Oft wird auch das verbotene Betreten eines Geländes (z.B. das Gleisgelände der Bahn) als Hausfriedensbruch nach §123 Strafgesetzbuch strafrechtlich verfolgt.

In der Praxis hat sich gezeigt, dass das Strafmaß zumindest bei "Ersttätern" in einem erträglichen Rahmen bleibt. Meist wird eine Geldstrafe verhängt, die sich nach eurem Einkommen richtet oder ihr habt Arbeitsstunden zu erbringen. Allein die strafrechtlichen Folgen löst bei den Verurteilten meist eine nachvollziehbare Erleichterung aus.

Die sich aus dem Urteil ergebenden zivilrechtlichen Folgen können jedoch vernichtend sein.

Übrigens, sollte das Strafverfahren wegen Geringfügigkeit, oder wegen Mangel an Beweisen oder mangels öffentlichen Interesses eingestellt werden, bedeutet dies keinen Freispruch wegen erwiesener Unschuld.
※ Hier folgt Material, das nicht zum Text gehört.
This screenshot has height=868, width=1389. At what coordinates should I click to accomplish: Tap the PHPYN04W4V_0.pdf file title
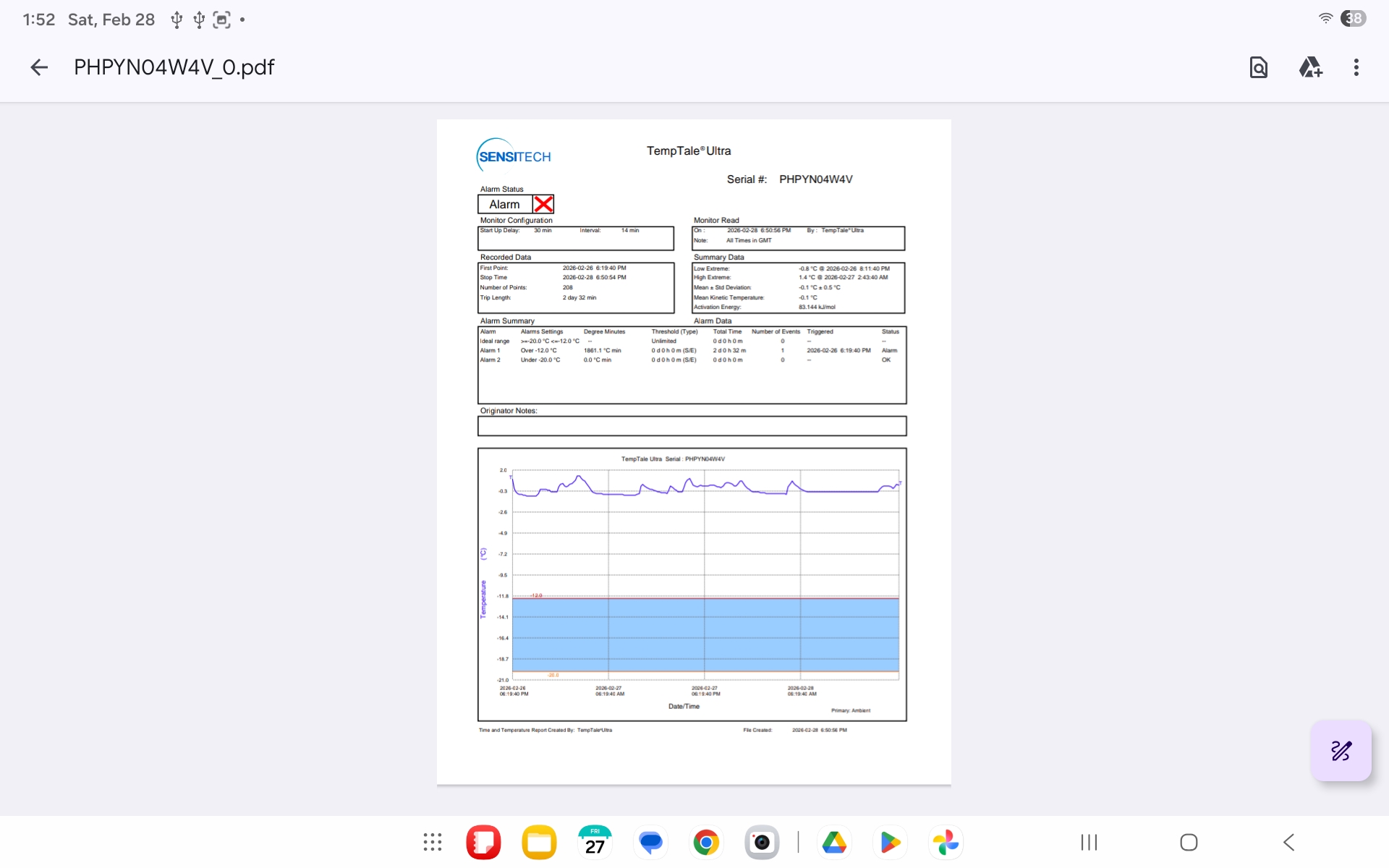(174, 67)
Die Geschädigten können bei einer Verfahrenseinstellung trotzdem zivilrechtliche Ansprüche geltend machen.

Zivilrechtliche Folgen:
Die strafrechtliche Verurteilung löst eine massive zivilrechtliche Schadensersatzpflicht aus.

Gerade wenn sich die Verurteilung auf zahlreiche Sachbeschädigungen begründet, müsst ihr davon ausgehen, dass die Geschädigten von der Staatsanwaltschaft informiert werden, diese dann durch Anzeige ihre Schadensersatzansprüche geltend machen werden. Ruckzuck werdet ihr durch einige tausend Euro belastet, die euch unter Umständen ein Leben lang begleiten werden. Die Geschädigten können Schuldtitel erwirken, die erst nach 30 Jahren verjährt sind.

Deshalb ist allein oder hauptsächlich aufgrund der zivilrechtlichen Folgen die Vertretung durch einen Anwalt ratsam. Erfreulicherweise haben sich mittlerweile einige Anwälte auf Graffiti spezialisiert. Hört euch um, falls ihr einen Anwalt in Erwägung zieht. Die Guten sind in der Szene bekannt.

Zum Schluss
Diese Bemerkungen sollen keine Panikmache darstellen, sondern spiegeln meine Erfahrungen als Streetworker mit der Graffiti-Szene wieder.

Hierbei hat mich die Naivität vieler Maler überrascht, die Dummheit vieler pseudocooler Writer genervt und die Machenschaften von Polizei und Staatsanwaltschaft erschreckt.

If art is a crime, may god forgive us.